Problem requirements: Across the lines of the records below, how many have the string "computer" in them? Answer with the number alone.

╭──

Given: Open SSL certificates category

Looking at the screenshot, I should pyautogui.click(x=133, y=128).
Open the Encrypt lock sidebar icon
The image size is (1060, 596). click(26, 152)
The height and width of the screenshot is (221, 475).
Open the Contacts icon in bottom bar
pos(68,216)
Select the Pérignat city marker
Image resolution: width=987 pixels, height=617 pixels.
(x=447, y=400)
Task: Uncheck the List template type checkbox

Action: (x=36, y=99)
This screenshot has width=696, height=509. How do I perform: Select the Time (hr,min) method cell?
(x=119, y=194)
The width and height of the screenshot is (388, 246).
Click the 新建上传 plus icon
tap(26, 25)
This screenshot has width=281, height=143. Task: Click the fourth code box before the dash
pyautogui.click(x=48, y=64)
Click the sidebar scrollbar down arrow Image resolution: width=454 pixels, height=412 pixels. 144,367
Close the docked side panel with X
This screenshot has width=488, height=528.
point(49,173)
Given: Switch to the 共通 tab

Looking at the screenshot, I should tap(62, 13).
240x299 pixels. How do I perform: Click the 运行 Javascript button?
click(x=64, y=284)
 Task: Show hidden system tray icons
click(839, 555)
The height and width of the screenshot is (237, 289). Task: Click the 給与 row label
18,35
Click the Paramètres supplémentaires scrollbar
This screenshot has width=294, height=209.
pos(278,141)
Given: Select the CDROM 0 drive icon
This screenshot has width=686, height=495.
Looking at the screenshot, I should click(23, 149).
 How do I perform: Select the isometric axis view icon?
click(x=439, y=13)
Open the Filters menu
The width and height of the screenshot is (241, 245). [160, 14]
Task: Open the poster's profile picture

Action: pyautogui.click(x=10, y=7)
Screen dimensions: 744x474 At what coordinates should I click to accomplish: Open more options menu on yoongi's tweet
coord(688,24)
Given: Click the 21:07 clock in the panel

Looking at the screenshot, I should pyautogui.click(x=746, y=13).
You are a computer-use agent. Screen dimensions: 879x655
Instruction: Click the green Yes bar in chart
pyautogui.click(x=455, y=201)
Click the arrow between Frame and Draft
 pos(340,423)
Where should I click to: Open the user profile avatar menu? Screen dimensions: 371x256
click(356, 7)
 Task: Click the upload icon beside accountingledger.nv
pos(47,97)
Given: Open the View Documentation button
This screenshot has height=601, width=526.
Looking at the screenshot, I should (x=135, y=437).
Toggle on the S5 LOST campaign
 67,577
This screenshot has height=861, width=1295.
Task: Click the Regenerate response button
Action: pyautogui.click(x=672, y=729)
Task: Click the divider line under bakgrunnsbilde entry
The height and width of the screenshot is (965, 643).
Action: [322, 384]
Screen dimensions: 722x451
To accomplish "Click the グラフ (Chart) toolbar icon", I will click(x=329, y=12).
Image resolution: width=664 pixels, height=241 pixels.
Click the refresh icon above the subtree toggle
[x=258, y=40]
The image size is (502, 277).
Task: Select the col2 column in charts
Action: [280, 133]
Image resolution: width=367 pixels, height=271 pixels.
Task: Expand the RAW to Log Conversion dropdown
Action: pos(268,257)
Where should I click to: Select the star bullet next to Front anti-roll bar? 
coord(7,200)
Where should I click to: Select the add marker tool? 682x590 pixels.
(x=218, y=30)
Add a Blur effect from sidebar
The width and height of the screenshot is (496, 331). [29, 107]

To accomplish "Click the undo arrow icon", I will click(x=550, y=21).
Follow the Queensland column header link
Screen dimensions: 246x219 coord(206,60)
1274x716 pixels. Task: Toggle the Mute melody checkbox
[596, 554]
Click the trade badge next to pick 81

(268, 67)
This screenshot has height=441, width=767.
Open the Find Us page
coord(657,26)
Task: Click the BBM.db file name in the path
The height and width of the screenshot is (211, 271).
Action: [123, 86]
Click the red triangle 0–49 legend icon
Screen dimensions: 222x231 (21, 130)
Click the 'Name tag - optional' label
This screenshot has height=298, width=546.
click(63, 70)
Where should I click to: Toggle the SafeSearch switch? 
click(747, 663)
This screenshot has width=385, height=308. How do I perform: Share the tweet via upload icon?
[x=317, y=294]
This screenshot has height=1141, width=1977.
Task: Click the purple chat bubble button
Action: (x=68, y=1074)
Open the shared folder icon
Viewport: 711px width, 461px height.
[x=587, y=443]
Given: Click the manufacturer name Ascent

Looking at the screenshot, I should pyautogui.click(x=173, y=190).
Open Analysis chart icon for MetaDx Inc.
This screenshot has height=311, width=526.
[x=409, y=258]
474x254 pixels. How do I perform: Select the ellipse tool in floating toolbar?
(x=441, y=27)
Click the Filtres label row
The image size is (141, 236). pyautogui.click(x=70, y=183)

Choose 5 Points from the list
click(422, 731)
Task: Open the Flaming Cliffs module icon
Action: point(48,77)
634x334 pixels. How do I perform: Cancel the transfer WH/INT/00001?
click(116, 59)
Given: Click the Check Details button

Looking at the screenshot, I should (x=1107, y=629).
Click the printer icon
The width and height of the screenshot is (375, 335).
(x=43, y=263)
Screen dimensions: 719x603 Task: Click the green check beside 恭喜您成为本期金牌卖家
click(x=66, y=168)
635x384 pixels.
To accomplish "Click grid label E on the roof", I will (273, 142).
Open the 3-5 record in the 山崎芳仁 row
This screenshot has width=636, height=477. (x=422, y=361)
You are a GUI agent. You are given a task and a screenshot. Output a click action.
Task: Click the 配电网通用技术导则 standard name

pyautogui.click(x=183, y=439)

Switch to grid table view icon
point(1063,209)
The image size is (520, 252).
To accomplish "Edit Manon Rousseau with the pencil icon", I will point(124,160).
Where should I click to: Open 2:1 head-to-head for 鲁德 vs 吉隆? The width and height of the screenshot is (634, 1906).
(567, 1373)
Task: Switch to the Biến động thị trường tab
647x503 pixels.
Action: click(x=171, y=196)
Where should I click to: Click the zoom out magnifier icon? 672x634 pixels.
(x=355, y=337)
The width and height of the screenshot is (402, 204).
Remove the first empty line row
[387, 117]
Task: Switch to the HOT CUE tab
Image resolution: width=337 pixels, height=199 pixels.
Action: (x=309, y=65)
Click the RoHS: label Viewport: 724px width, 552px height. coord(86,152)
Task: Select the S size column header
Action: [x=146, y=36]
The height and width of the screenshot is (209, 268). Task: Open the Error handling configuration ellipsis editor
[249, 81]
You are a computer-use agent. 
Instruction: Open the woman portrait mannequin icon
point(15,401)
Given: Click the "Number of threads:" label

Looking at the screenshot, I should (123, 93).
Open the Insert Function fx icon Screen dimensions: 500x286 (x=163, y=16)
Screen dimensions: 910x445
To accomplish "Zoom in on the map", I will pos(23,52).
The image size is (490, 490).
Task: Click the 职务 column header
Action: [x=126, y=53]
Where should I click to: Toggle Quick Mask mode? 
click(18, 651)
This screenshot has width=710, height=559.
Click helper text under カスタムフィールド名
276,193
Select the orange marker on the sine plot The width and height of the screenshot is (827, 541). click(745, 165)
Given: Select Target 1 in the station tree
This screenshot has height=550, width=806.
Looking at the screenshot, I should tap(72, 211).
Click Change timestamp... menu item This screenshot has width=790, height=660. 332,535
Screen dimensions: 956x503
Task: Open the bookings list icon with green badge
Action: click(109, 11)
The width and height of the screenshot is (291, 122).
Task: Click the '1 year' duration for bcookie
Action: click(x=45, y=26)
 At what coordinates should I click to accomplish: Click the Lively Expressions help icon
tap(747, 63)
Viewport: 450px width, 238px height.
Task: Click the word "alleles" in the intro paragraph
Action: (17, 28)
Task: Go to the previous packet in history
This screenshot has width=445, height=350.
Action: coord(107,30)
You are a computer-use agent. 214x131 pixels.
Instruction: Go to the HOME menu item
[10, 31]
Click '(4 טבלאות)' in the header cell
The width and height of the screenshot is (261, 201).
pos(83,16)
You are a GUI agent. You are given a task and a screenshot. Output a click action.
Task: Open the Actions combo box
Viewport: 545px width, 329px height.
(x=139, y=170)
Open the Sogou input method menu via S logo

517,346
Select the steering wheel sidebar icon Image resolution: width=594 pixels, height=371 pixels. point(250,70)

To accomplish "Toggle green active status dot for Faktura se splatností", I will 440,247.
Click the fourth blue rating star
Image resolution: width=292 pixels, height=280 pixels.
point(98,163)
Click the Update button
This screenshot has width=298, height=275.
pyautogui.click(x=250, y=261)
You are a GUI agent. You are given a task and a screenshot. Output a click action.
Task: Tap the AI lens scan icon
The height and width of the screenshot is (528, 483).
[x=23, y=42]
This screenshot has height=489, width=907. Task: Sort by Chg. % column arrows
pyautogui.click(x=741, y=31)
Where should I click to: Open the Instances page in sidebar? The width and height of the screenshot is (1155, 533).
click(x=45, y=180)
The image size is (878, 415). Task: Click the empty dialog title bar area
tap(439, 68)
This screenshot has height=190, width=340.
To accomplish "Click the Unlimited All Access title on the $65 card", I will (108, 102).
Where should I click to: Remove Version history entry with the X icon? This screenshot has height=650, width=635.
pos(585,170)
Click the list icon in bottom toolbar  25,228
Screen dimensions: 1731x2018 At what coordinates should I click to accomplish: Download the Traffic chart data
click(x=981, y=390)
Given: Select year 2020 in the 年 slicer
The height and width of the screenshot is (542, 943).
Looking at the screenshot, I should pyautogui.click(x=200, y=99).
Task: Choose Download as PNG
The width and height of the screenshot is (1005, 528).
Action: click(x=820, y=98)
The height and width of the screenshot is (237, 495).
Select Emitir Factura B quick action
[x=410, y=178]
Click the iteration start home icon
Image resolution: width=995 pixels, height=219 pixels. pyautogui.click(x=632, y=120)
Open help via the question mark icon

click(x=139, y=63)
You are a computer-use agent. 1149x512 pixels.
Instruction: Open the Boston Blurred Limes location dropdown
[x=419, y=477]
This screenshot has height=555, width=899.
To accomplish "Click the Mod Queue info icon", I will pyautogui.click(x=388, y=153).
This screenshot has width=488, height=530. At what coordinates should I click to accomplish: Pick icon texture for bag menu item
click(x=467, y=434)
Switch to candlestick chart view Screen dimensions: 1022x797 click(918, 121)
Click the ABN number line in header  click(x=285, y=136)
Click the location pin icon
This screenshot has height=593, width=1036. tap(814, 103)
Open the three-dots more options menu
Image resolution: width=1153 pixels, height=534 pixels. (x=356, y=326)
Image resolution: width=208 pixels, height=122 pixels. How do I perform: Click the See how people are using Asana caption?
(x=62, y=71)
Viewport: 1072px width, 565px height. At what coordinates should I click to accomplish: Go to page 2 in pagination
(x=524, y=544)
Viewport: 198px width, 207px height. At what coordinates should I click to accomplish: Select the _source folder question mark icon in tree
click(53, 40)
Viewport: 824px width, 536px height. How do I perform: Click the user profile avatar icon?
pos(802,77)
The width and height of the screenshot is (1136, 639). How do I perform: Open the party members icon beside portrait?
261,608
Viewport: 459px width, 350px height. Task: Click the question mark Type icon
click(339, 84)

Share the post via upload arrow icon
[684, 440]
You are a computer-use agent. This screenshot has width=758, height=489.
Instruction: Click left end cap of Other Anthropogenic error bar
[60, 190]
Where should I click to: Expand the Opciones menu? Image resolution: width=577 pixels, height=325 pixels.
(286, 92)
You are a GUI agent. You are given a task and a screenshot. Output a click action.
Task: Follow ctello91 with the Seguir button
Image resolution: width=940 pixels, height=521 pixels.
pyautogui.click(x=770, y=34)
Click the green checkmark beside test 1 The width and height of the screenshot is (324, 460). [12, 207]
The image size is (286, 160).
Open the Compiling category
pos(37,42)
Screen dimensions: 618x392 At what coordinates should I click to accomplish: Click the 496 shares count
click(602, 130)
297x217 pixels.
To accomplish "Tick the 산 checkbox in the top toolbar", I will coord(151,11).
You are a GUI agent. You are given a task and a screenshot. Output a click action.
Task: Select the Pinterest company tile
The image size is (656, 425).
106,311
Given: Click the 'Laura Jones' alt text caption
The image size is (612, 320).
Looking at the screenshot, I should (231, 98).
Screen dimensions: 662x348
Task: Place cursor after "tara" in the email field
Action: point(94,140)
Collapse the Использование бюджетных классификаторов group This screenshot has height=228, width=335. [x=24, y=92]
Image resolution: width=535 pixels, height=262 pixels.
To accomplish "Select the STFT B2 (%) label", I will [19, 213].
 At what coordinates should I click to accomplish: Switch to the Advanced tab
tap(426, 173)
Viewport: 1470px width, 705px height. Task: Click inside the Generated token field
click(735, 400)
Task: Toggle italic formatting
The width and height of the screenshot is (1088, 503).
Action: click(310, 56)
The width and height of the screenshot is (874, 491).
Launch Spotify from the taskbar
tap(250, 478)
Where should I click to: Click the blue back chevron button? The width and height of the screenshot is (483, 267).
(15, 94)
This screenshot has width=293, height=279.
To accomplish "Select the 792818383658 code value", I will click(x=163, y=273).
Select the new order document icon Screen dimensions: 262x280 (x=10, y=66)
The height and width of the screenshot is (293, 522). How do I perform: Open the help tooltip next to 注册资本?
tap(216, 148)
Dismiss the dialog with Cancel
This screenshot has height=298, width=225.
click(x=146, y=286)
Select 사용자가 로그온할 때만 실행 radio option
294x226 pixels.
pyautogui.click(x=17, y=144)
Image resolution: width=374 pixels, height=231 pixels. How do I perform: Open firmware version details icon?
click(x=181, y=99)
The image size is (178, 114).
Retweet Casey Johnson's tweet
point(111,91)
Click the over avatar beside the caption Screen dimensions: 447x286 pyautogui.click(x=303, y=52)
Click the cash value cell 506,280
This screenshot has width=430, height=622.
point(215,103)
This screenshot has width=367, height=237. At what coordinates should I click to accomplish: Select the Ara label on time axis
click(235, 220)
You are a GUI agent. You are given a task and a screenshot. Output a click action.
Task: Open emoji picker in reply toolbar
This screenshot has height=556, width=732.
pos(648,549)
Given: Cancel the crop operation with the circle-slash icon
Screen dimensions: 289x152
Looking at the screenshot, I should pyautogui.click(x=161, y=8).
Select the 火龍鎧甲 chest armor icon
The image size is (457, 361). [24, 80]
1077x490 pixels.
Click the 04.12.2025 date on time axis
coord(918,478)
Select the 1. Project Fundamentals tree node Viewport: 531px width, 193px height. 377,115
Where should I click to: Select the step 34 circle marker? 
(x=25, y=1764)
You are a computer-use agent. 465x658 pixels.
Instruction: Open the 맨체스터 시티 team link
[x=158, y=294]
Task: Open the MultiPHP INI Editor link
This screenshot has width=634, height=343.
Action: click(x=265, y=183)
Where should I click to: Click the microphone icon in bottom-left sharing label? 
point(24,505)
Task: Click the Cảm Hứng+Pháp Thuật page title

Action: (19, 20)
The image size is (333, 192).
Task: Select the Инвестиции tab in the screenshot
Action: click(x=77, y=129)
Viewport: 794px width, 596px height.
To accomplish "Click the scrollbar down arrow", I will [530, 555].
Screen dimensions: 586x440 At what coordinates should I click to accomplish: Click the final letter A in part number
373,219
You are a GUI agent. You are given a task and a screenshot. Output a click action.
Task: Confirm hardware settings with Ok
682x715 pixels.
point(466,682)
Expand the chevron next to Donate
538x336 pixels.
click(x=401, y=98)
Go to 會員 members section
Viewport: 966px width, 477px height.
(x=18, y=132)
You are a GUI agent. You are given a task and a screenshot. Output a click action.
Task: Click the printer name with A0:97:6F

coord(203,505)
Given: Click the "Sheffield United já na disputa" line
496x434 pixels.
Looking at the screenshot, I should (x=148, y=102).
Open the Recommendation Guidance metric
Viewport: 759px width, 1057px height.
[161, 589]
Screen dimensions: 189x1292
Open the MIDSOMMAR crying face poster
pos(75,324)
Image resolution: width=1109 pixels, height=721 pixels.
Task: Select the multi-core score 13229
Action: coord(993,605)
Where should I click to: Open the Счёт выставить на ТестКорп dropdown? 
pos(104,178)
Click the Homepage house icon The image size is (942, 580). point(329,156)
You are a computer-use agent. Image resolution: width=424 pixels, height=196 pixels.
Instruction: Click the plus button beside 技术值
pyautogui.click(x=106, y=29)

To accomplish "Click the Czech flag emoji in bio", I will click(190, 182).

╰──

Expected answer: 7